Column Filter: Exclude / Invert Option for Type Selection

mwiegand · September 12, 2022, 10:07am

Hi,

the Exclude/Invert Option, available only when filtering via Wildcard/RegEx, would be a nice addition for the Type Selection filter, wouldn’t it? It would make the experience also more consistent.

Example of Exclude/Invert

Missing Exclude/Invert

Best
Mike

sjporter · September 12, 2022, 3:10pm

Hey @mwiegand,

Thank you for the feature idea.

One of the best ways to accomplish exclusive type filtering for columns in KNIME Analytics Platform 4.6.x would be to use the Column Splitter node. You can use the type selection normally and then pick the second output to get the excluded columns.

Alternatively, you could simply invert your selections in the config dialog so that List and Set types are excluded.

Cheers,

@sjporter

mwiegand · September 12, 2022, 3:52pm

Hey @sjporter,

Thanks a lot for circling back to me. Unfortunately, both the Column Filter and Column Splitter suffer form the same feature gap.

I also happen to recognize that the interface is quite difficult to use as the presence and order of filter options vary based on the input. They are also not sorted alphabetically or by type class (e.g.: Time, Date/Time, Duration etc. vs. String vs. Int/Double/Long vs. URI etc.) and the labels are not clickable which makes hitting the checkbox a bit of a challenge. My finge suffers from imminent fatigue syndrome from the many clicks

To give a bit more background to my suggestion. As you see in this example I want to work with the list/set columns only.

The problem is, if I click these, they will be present on the bottom port. In case I want to process the other (not list/set) columns I have to align nodes in an odd way so the connections do cross cluttering the workflow design.
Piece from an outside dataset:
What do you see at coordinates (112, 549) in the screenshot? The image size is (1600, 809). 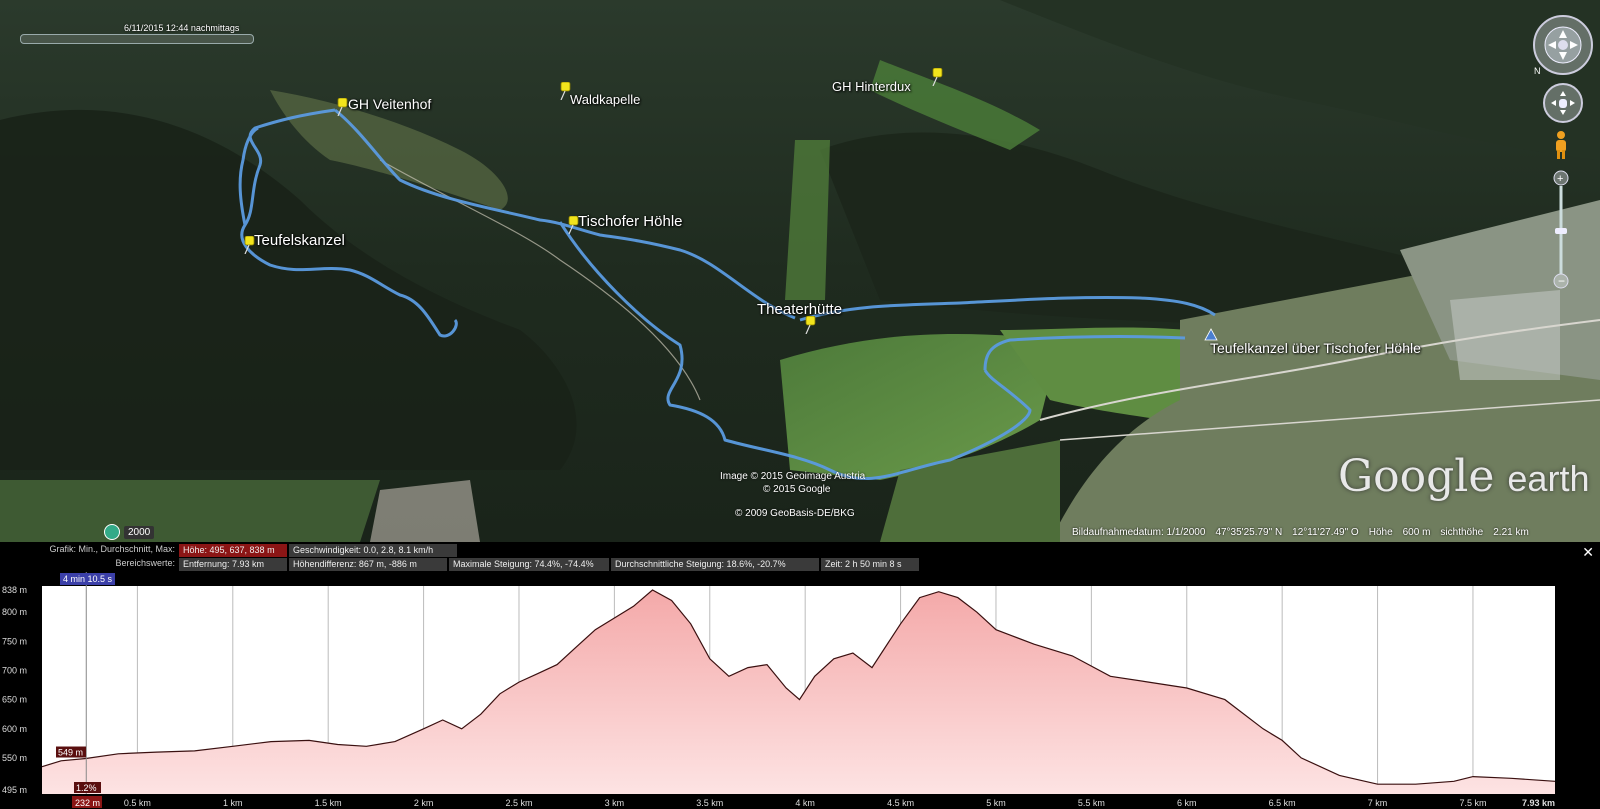 I see `stats-label: Grafik: Min., Durchschnitt, Max:` at bounding box center [112, 549].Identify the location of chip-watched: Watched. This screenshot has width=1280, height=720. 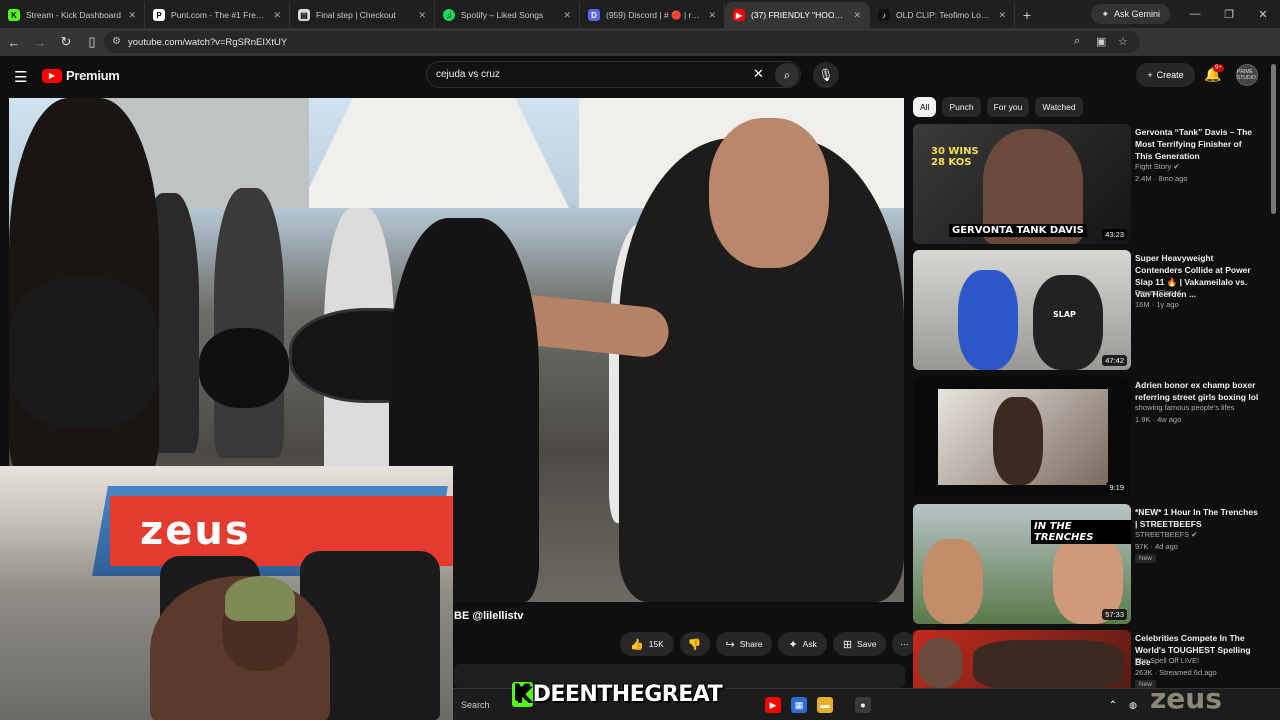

Can you follow me?

For consistency reasons, which would improve orientation but also would allow to immediately recognize these data types are not available (further improving orientation), I’d propose to always display all options but disable unavailable ones like so:

Ideally, though, the sort order is alphabetical (top bottom and column wise form left to right) too (not reflected in the screenshot).

Best
Mike

sjporter · September 12, 2022, 6:23pm

Hey @mwiegand,

Based on your workflow screenshots, it looks like you are attempting to create a component which processes a table input. The table input may contain columns of several types, and you’d like to process each data type separately and then combine the results back into a single table.

If I understand correctly, then shouldn’t the approach below work fine?

Cheers,

@sjporter

mwiegand · September 12, 2022, 6:37pm

Hi @sjporter,

within that screenshot I merely huddled it together and found many aspects of that UX rather inconvenient. Especially when comparing to the neat exclude option to easily invert a selection (1 click vs. many).
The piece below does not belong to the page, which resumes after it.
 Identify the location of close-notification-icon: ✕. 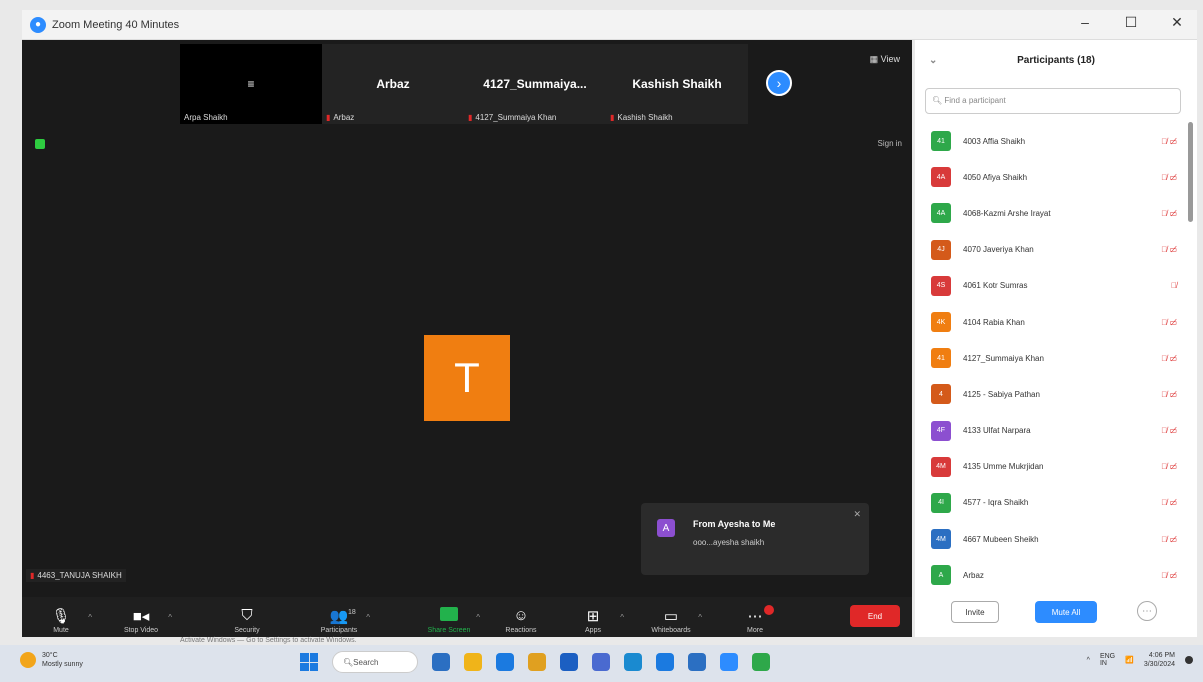
(857, 514).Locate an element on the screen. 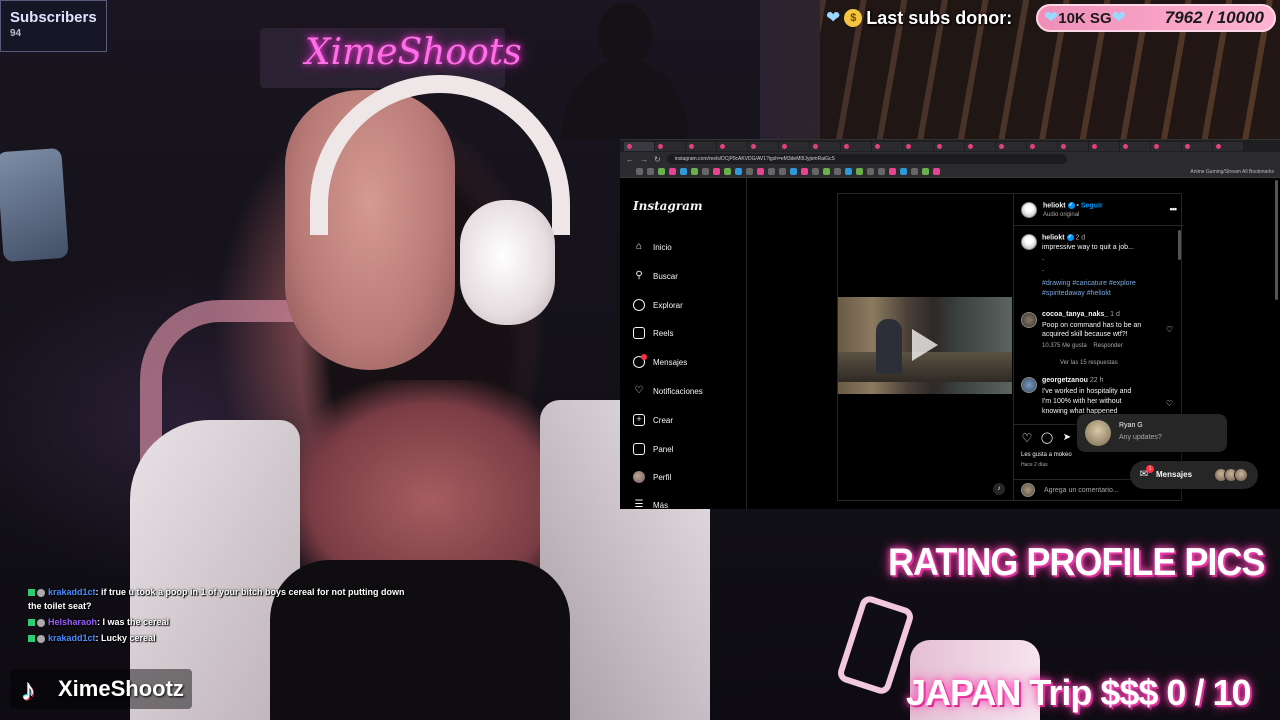 The height and width of the screenshot is (720, 1280). bookmark-folders: Anime Gaming/Stream All Bookmarks is located at coordinates (1235, 172).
About your proposal. Yes, that might suit the purpose but if you imaging a billion cells across hundreds of columns, that level of parallelization can easily choke your system. Sometimes you also want a gradual / iterative data reduction too.

Cheers
Mike

sjporter · September 12, 2022, 7:16pm

Hey @mwiegand,

If performance is a concern, you can try using the KNIME Streaming Execution extension to process your data in manageable chunks.
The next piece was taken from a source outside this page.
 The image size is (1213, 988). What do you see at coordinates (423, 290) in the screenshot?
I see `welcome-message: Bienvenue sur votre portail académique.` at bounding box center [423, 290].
It’s worth mentioning that the streaming extension is compatible with a subset of all available nodes - in particular, our native nodes are typically safe to use. You can filter the Node Repository to only show streamable nodes if desired.

Cheers,

@sjporter

system · December 11, 2022, 7:16pm

This topic was automatically closed 90 days after the last reply. New replies are no longer allowed.